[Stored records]
^^^^

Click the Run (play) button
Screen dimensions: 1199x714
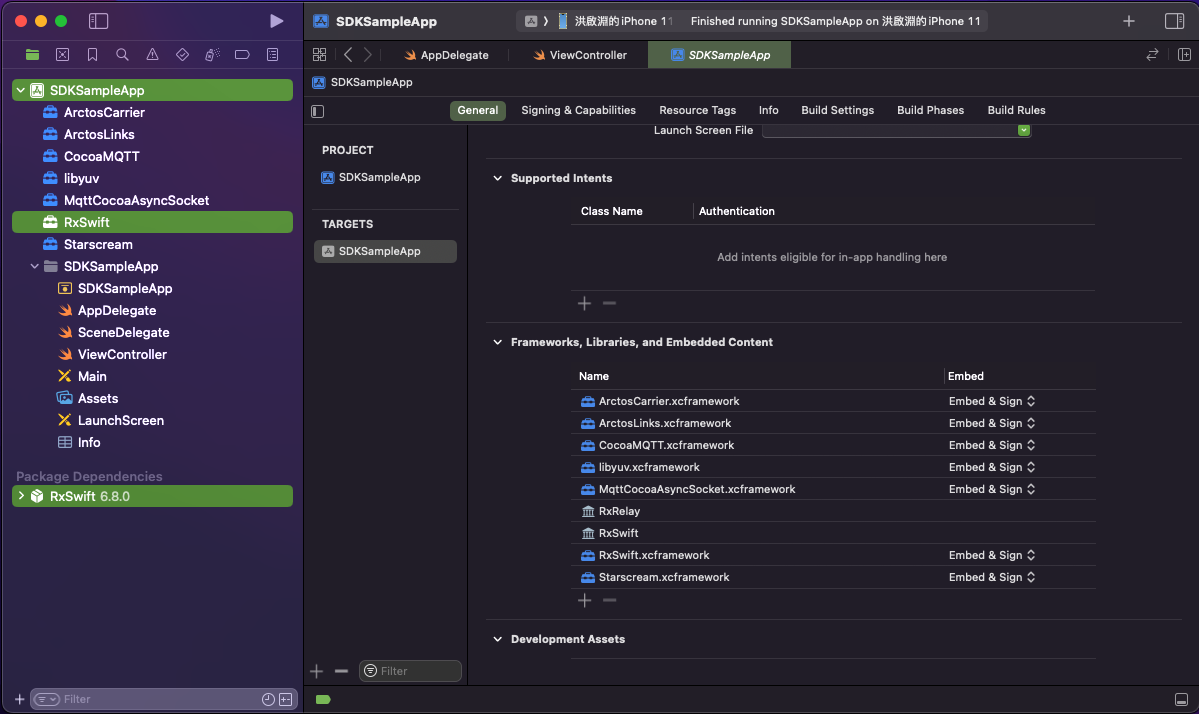(x=277, y=21)
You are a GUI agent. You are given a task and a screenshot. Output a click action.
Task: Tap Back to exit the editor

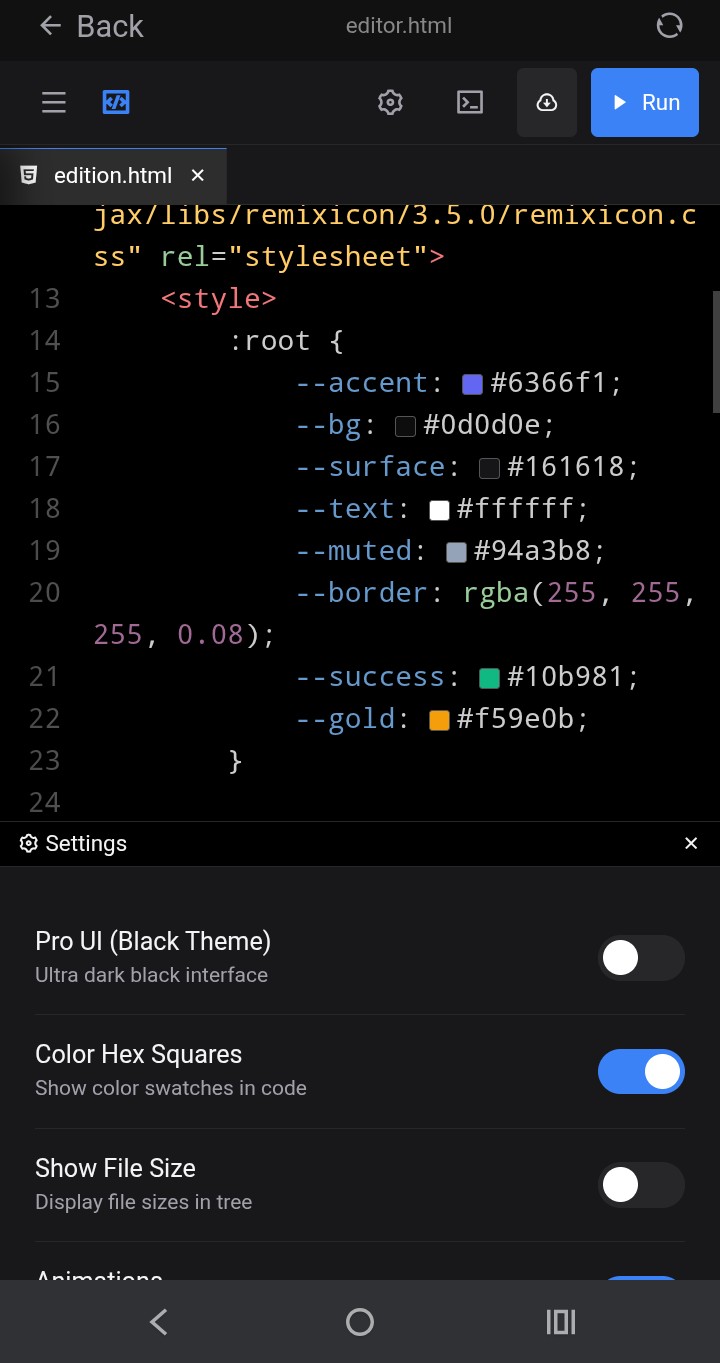pyautogui.click(x=90, y=26)
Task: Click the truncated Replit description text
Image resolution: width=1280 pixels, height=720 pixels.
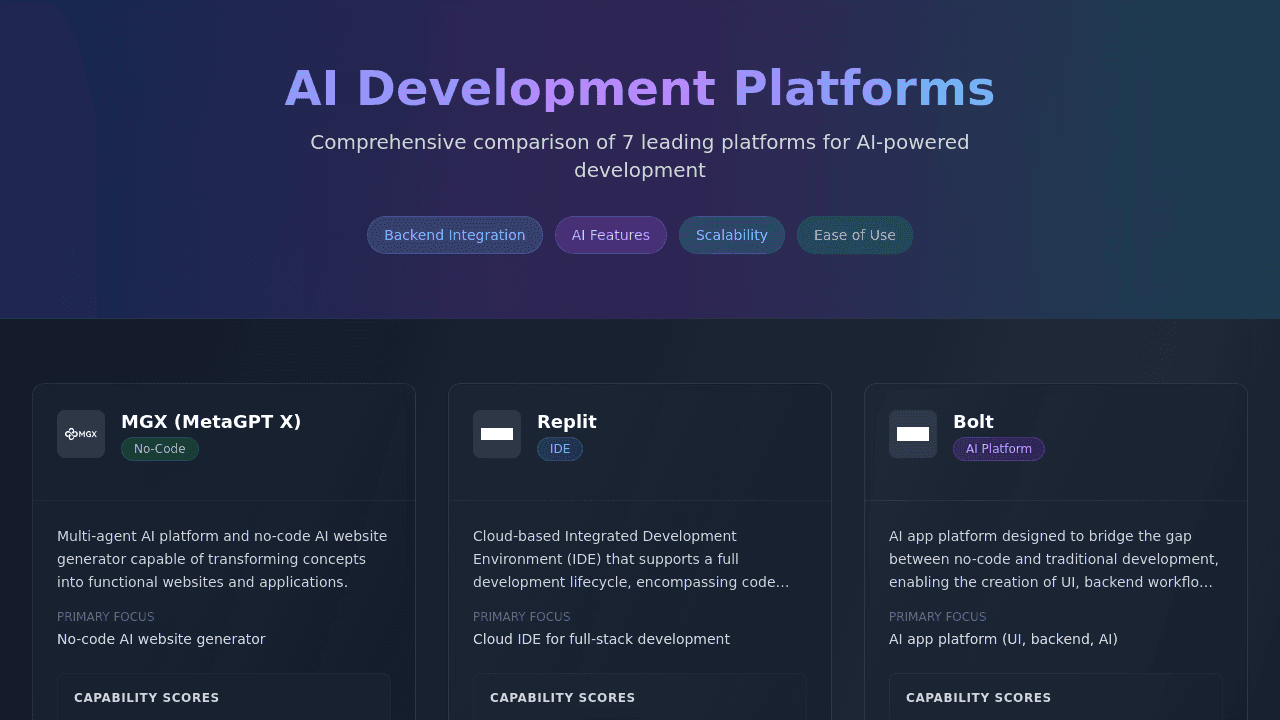Action: 631,559
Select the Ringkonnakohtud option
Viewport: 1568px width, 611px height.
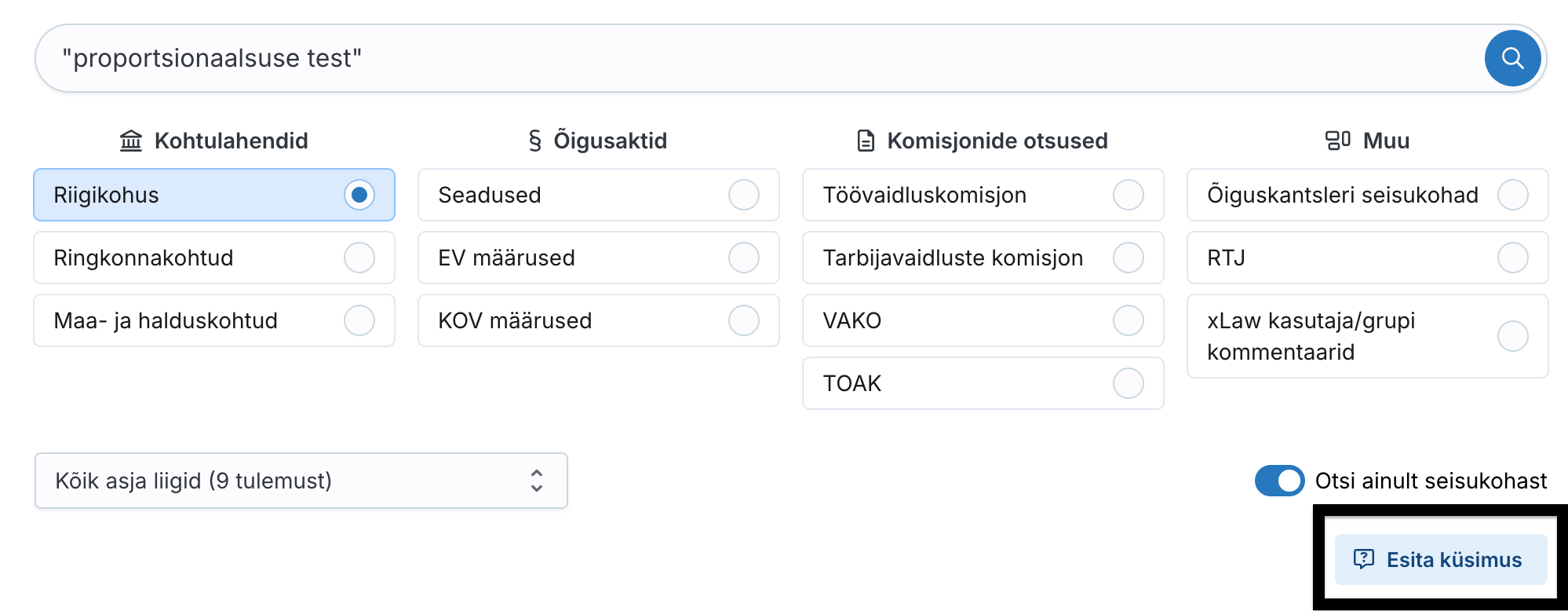[x=359, y=258]
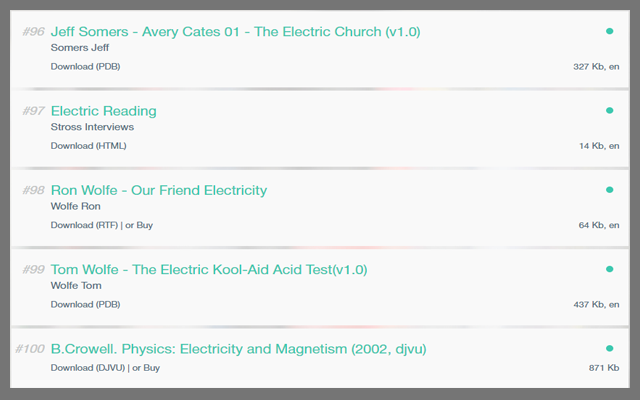Click green dot for Electricity and Magnetism result
The image size is (640, 400).
pos(609,348)
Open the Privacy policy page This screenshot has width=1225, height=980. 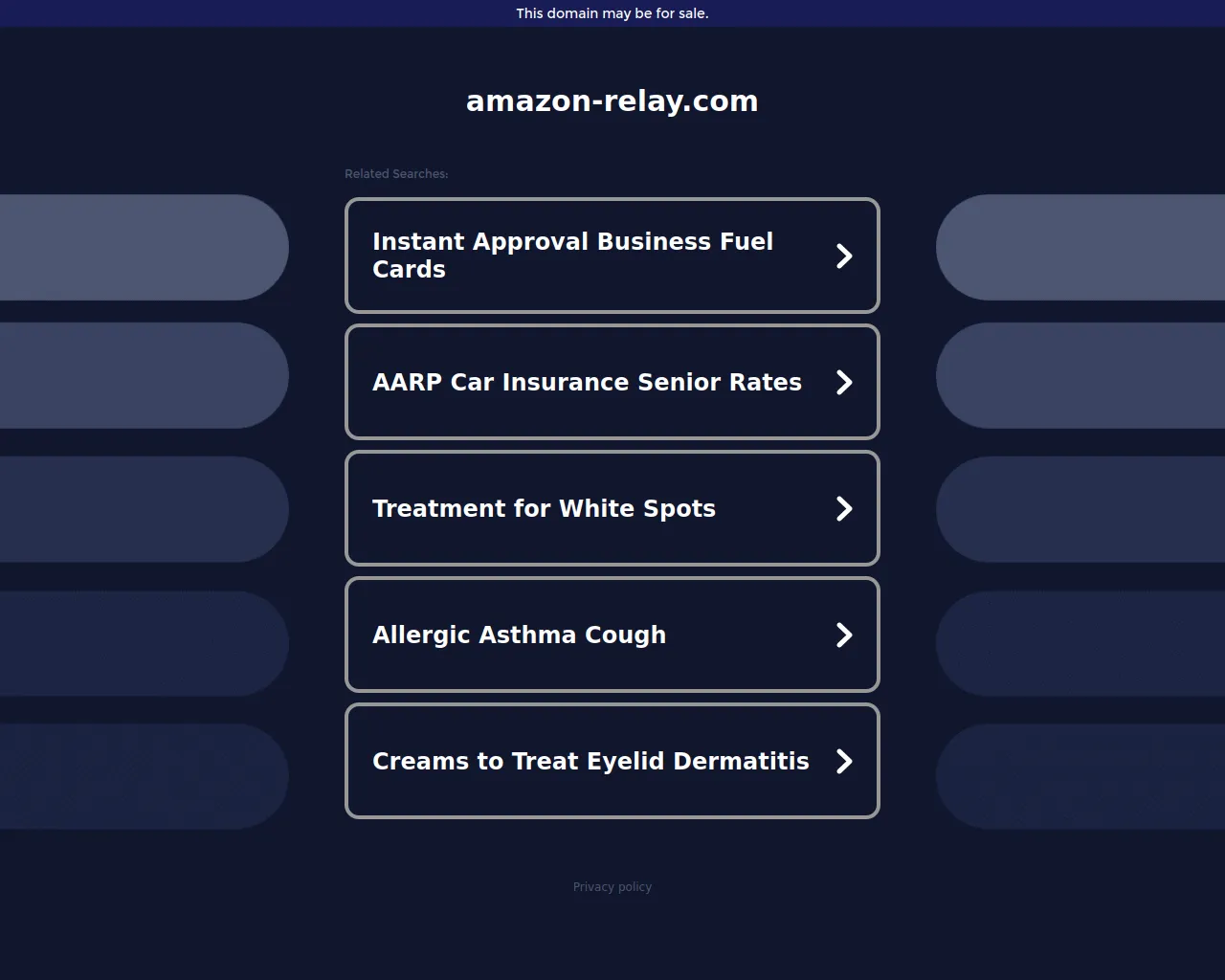(612, 886)
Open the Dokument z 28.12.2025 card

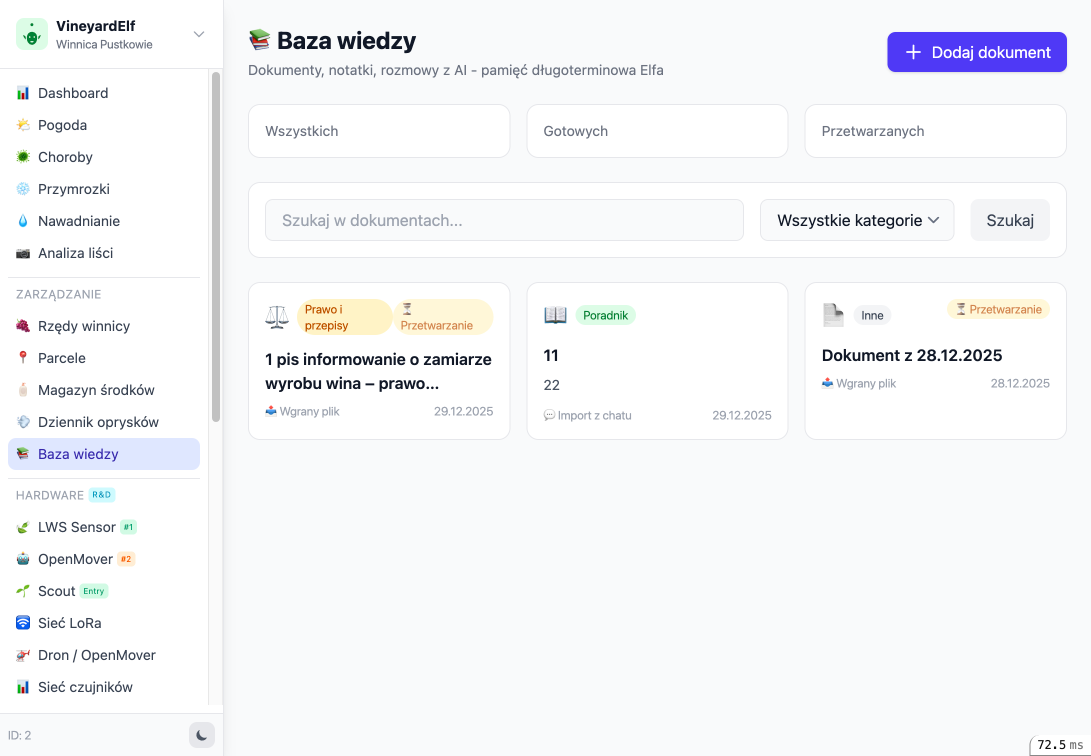pyautogui.click(x=935, y=356)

^^^^

- Problem to solve: From the first line of the entries above down to the line holding "Task: Click the", quote each line exactly and nothing else, skipping pictures.

- Solved exercise:
Click the Run (play) button
Screen dimensions: 1199x714
(x=277, y=21)
You are a GUI agent. You are given a task and a screenshot. Output a click action.
Task: Tap Back to exit the editor

pyautogui.click(x=90, y=26)
Task: Click the truncated Replit description text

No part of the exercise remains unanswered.